Nepal is a country that relies on imports for the availability of most essential and intermediate goods. Since importers pay in foreign currency, the forex reserve indicates a country’s ability to finance imports. Moreover, the majority of Nepal’s imports comes from India (around 70% according to the latest NRB report), and a fixed exchange rate with the Indian currency has historically fostered eased trade and price stability. However, without a sizable reserve of foreign currency, the central bank is unable to maintain the market’s confidence that it will exchange Nepali currency for a foreign currency at the given/fixed rate. As such, the country’s foreign exchange reserve is also instrumental in adding credibility to the currency regime.
Understanding the decline in forex reserves
The decline in Nepal’s forex reserve is an amalgam of many factors. On one hand, channels of foreign currency injection have been fairly stagnant. Workers’ remittance, the largest source of foreign currency, was Rs. 897 billion in the eleven months of 2021/22, just a 3.65% increase from the previous fiscal year. Likewise, foreign grants decreased from Rs. 23 billion to Rs. 6.4 billion, whereas net foreign direct investment increased by 7% to Rs. 17 billion.

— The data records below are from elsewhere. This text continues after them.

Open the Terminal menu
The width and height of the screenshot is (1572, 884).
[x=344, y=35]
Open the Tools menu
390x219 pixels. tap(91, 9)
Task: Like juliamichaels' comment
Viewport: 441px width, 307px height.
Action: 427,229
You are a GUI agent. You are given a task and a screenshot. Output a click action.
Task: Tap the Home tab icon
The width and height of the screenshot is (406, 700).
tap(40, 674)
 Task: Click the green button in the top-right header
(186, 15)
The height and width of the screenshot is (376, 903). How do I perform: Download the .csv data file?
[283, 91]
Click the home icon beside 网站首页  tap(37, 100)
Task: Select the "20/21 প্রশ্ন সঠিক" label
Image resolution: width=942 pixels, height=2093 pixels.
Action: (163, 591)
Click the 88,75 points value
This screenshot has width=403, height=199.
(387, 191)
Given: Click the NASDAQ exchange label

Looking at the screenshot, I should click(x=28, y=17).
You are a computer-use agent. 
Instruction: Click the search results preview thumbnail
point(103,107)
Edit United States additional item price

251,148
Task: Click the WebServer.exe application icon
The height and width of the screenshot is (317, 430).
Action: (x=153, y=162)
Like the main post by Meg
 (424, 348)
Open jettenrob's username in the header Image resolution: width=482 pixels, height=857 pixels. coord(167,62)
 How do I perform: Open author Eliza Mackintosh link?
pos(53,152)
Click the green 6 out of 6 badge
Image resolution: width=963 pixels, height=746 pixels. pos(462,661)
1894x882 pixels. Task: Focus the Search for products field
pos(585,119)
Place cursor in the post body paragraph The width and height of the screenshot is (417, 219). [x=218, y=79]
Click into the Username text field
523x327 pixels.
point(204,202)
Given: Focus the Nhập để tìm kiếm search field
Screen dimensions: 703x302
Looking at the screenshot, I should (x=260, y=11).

In contrast, an outflow of foreign currency, mainly through imports, is increasing. The trade deficit, already on an increasing trend since August 2020, showed a 25% growth in the latest NRB report.
Rising prices and USD’s appreciation are the main factors pushing up the cost of imports and exacerbating trade deficit – the value of the country’s top import, petroleum products, increased by 89% this fiscal year compared to the previous year.
Inflation, which had been surging globally since 2020 due to supply chain disruptions induced by COVID, has been further intensified by the conflict in Ukraine. Rising prices in the international market has persisted for much longer than anticipated and continues to reach record-high levels in emerging as well as advanced economies. Kristalina Georgieva, chair and managing director of the International Monetary Fund, in a recent blog post, recognized the prolonged threat of global inflation and projected a downturn in global economic growth for 2022 and 2023.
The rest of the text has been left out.